Hello and welcome back to What China Wants.
Earlier this week we announced the launch of our new think tank, the Evenstar Institute. Dedicated to measuring and understanding evolving national influence, our current programmes are the China Influence Index and Macro Supply Chain Risk.
In today’s episode Stewart and Sam speak to the Evenstar Institute’s Director of Research, former LSE academic Dr William Matthews, about the paper that Evenstar just published. “An Overlooked Risk: China’s Indirect Influence Over the United Kingdom’s National Security Supply Chain” shows how the UK’s national security supply chain is heavily exposed to China in three separate ways: directly, indirectly (through third party countries that may be heavily influenced by Beijing), and through China’s strong position in the global logistics network.

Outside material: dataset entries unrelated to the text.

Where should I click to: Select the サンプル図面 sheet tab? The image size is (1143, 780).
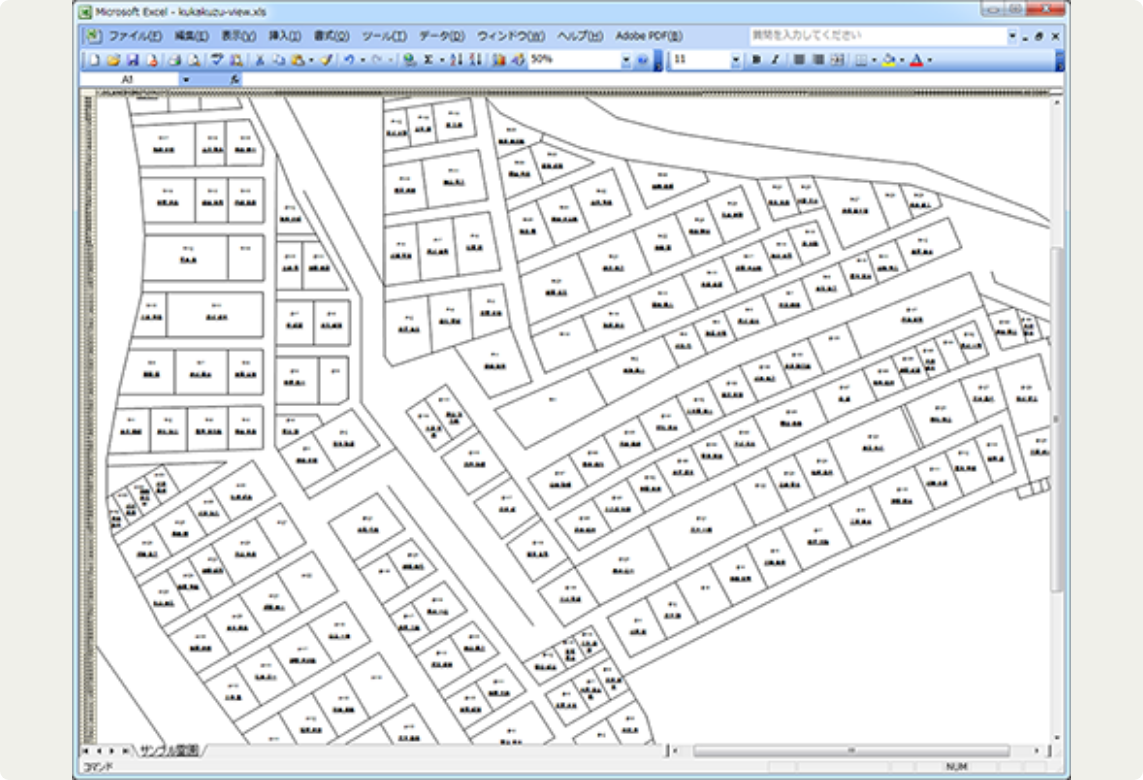pyautogui.click(x=169, y=749)
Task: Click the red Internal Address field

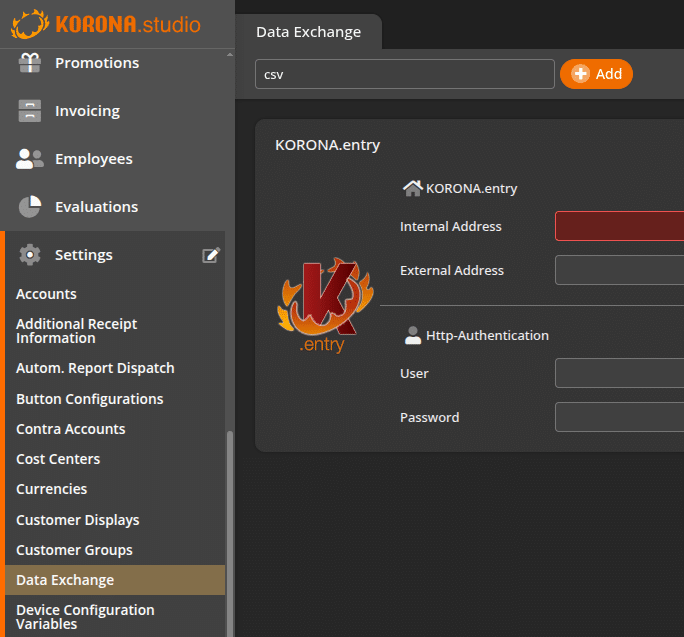Action: click(x=618, y=227)
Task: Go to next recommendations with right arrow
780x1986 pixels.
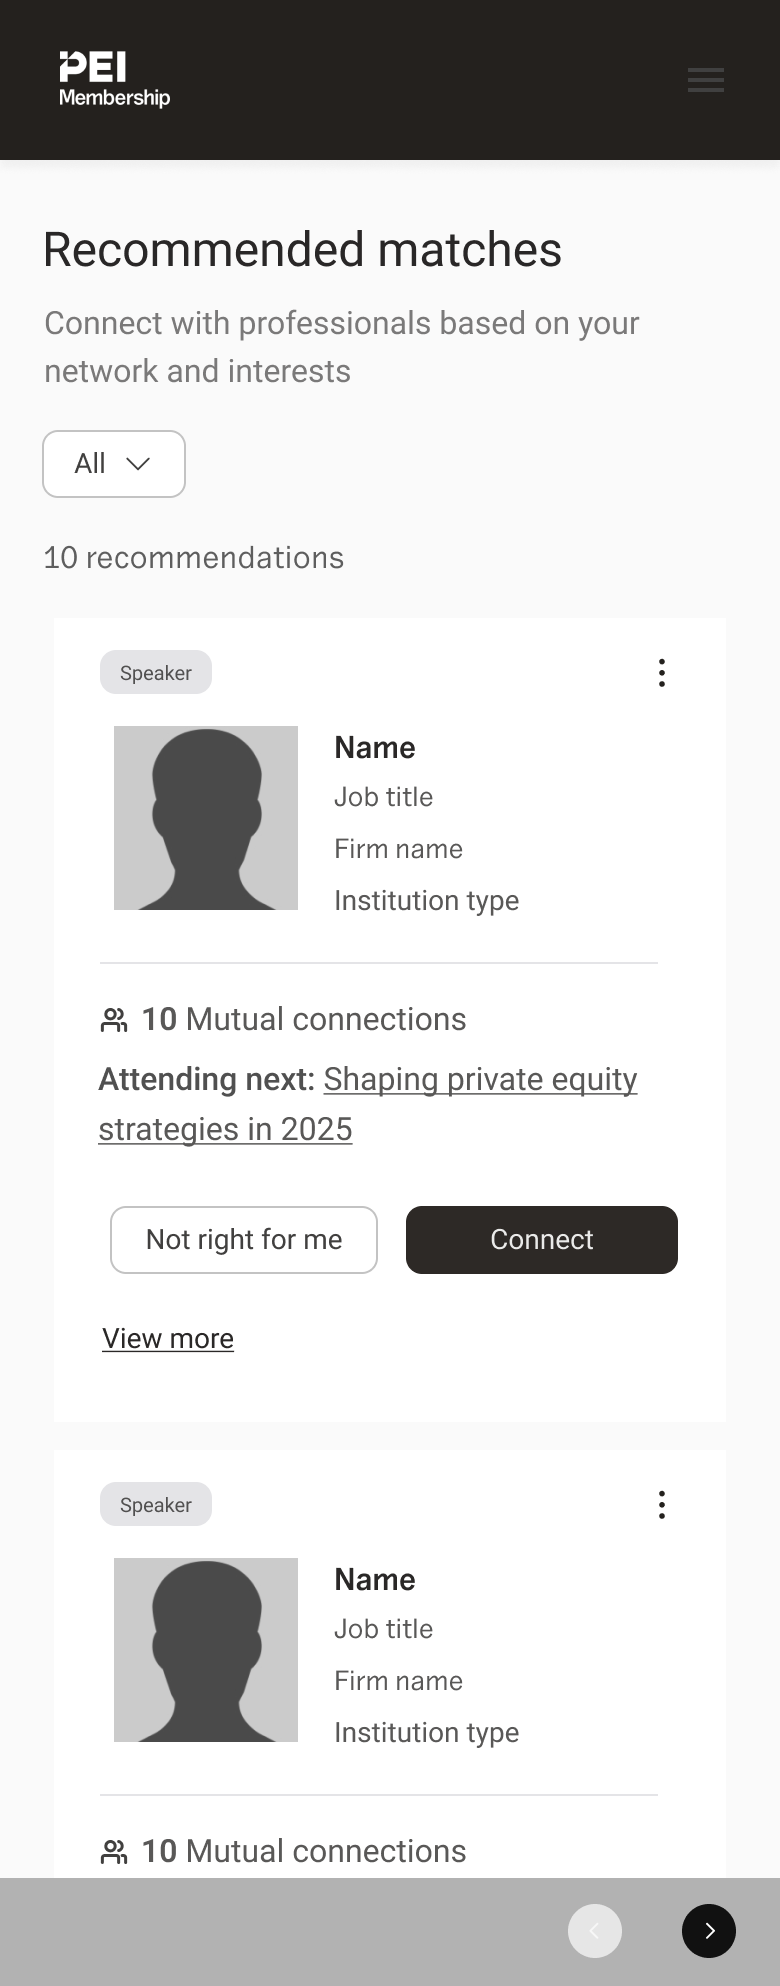Action: click(x=708, y=1930)
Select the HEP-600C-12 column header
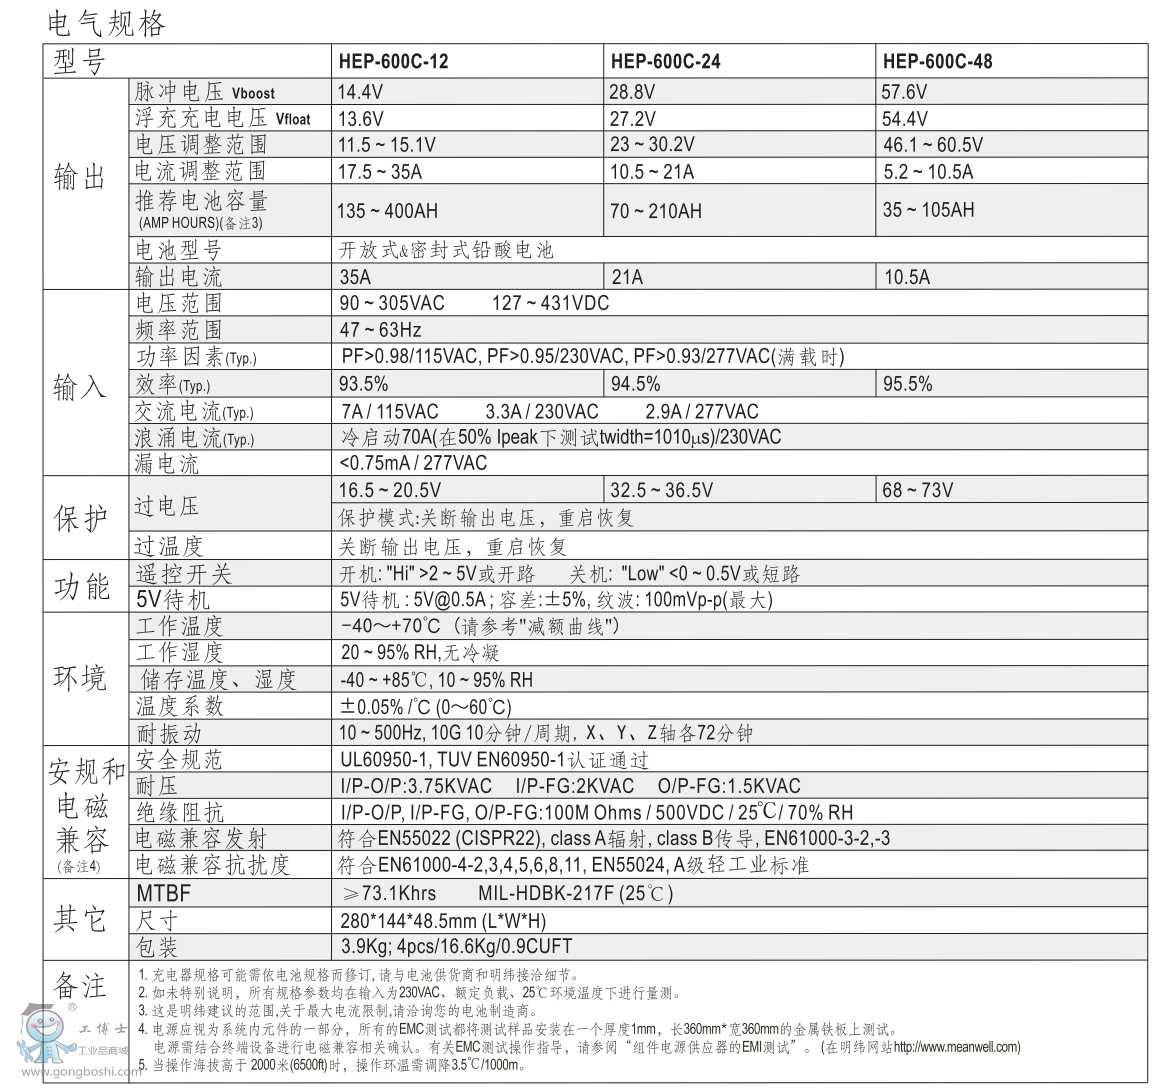This screenshot has height=1091, width=1176. pyautogui.click(x=393, y=62)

Here is the Executive Summary of the report, which we discuss below:
The United Kingdom’s national security supply chain is exposed to China in three ways: directly, indirectly (through third countries), and through China’s strong position in the global logistics chain.
Beijing has repeatedly used its influence in trade and its control over certain raw materials to achieve its own strategic and political aims, for example through cutting off supply to countries which it disagrees with.
There is every reason to suspect that Beijing would employ similar tactics to achieve its strategic aims if relations with the UK were to significantly deteriorate.
Although effort has gone into de-risking the UK’s direct exposure to China, more work is needed to reduce the indirect and logistics risks.
Using Southeast Asia – a key source of goods and materials for the UK – as a regional case study, we show how the UK’s national security could be readily compromised by China in the event of a downturn in relations.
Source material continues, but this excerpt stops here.